◆ WORK INSTRUCTIONS
[1] List every abbreviation that the abstract on primary marine organic aerosol defines in parentheses, together with the term it stands for.
[2] Write the next few sentences of the abstract on primary marine organic aerosol, picking up right after its final sentence.

◆ EXTRACTED TEXT

[Start of Attachment]

Primary marine organic aerosol: A dichotomy of low hygroscopicity and high CCN activity



[1] High-time resolution measurements of primary marine organic sea-spray physico-chemical properties reveal an apparent dichotomous behavior in terms of water uptake: specifically sea-spray aerosol enriched in organic matter possesses a low hydroscopic Growth Factor (GF∼1.25) while simultaneously having a cloud condensation nucleus/condensation nuclei (CCN/CN) activation efficiency of between 83% at 0.25% supersaturation and 100% at 0.75%. In contrast, the activation efficiency of particles dominated by non-sea-salt (nss)-sulfate ranged between 48–100% over supersaturation range of 0.25%–1%. Simultaneous retrieval of Cloud Droplet Number Concentration (CDNC) during primary organic aerosol plumes reveals CDNC concentrations of 350 cm−3 for organic mass concentrations 3–4 μg m−3. It is demonstrated that the retrieved high CDNCs under clean marine conditions can only be explained by organic sea-spray and corroborates the high CCN activation efficiency associated with primary organics. It is postulated that marine hydrogels are responsible for this dichotomous behavior.

[End of Attachment]

◆ SUPPLIED MATERIAL

[Start of Attachment]

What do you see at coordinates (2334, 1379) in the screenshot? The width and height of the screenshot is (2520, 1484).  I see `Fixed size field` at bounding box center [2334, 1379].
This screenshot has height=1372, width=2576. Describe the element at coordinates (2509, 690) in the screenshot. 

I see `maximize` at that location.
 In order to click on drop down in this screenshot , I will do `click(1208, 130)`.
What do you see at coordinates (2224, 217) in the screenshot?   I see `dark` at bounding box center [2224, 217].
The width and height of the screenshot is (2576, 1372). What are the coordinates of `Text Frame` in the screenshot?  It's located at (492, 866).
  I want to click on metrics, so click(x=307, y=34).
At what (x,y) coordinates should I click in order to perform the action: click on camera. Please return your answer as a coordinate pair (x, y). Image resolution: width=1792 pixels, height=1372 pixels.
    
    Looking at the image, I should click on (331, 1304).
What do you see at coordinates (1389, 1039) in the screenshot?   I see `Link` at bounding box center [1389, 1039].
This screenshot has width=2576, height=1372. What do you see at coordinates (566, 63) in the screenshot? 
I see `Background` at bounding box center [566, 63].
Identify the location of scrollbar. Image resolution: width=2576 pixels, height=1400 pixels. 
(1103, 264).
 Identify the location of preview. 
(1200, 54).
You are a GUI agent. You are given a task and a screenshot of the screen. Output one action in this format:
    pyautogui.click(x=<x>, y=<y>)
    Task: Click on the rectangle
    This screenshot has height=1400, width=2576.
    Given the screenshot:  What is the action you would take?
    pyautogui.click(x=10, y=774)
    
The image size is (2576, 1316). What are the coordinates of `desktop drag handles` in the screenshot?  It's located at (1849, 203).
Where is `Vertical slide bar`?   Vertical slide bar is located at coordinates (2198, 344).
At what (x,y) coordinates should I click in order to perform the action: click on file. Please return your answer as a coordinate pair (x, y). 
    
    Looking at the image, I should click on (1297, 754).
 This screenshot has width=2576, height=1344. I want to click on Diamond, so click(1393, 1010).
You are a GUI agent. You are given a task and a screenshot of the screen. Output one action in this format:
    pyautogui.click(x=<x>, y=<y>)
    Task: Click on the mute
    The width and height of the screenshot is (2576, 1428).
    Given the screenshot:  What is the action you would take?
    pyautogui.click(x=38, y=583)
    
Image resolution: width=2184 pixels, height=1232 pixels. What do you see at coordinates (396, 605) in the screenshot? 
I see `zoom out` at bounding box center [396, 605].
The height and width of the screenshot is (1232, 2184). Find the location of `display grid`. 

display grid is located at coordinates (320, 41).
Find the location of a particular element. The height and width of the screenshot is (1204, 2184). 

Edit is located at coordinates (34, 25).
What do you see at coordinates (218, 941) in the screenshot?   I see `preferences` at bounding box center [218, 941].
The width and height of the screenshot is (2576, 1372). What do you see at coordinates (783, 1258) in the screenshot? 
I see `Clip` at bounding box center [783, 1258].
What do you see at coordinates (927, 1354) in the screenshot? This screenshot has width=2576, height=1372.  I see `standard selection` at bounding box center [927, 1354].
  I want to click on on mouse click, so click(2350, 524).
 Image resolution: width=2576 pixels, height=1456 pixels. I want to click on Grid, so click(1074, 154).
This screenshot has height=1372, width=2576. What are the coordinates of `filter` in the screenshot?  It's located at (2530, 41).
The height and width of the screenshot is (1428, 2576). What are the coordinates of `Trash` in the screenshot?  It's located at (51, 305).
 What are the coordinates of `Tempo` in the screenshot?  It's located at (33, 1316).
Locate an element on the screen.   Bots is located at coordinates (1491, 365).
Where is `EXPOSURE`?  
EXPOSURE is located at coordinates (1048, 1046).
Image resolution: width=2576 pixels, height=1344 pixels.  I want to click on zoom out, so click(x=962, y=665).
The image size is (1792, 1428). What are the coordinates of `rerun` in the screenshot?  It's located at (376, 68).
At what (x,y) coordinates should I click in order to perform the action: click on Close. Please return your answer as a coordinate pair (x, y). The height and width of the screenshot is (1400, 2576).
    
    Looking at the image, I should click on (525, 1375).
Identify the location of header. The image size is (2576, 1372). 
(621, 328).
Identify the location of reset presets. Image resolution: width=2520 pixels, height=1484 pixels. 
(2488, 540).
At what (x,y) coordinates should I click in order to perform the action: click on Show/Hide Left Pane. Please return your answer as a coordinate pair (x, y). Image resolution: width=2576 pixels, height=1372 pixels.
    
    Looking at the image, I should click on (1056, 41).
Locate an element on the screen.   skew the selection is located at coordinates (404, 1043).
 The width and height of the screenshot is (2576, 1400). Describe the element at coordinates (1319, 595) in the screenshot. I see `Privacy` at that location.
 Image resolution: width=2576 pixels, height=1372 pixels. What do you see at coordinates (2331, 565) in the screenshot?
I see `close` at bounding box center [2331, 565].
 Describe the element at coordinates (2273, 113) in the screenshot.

[End of Attachment]

◆ EXPECTED OUTPUTS
[1]
GF: Growth Factor
CCN: cloud condensation nucleus
CN: condensation nuclei
nss: non-sea-salt
CDNC: Cloud Droplet Number Concentration

[2]
1. Introduction

[2] The global importance of marine aerosol particles to the CCN formation was postulated several decades ago by Charlson et al. [1987]; however, this study overlooked the existence of biogenic organic matter and centered on the marine sulfur cycle. Later studies by O'Dowd et al. [2004] demonstrated a significant, if not dominant organic mass fraction in submicron marine aerosol, while the most recent study by Ovadnevaite et al. [2011] reported primary spray plumes enriched in organic matter with mass loadings up to 3–4 μg m−3 (i.e., far greater than sulfate mass concentrations in clean marine air). Organic mass loadings of this magnitude, occurring in CCN sizes, suggest that the organic matter may contribute notably to the CCN population. In addition, satellite observations [Meskhidze and Nenes, 2006; Sorooshian et al., 2009] indicated concurrent increases in CCN activity and/or cloud droplet concentrations in marine stratocumulus overlying chlorophyll-rich regions, pointing a possible link between organic marine aerosol and cloud droplet activation; however, it has been more difficult to determine whether this link is through secondary organic aerosol or primary (sea-spray) organic aerosol. The picture is somewhat complicated in that spray produced from biologically rich water is expected to be water insoluble [Facchini et al., 2008; Vesna et al., 2008], while that produced from secondary processes is expected to be more oxygenated and hence water soluble. Further, several recent laboratory studies [Fuentes et al., 2011; Irwin et al., 2010; Prisle et al., 2010] show a reduction of CCN activity due to hydrophobic properties of biogenic organics. Here we present comprehensive real time ambient measurements of aerosol CCN activation, hygroscopicity, chemical composition and size distributions which reveal the important role of primary marine organics in CCN activation.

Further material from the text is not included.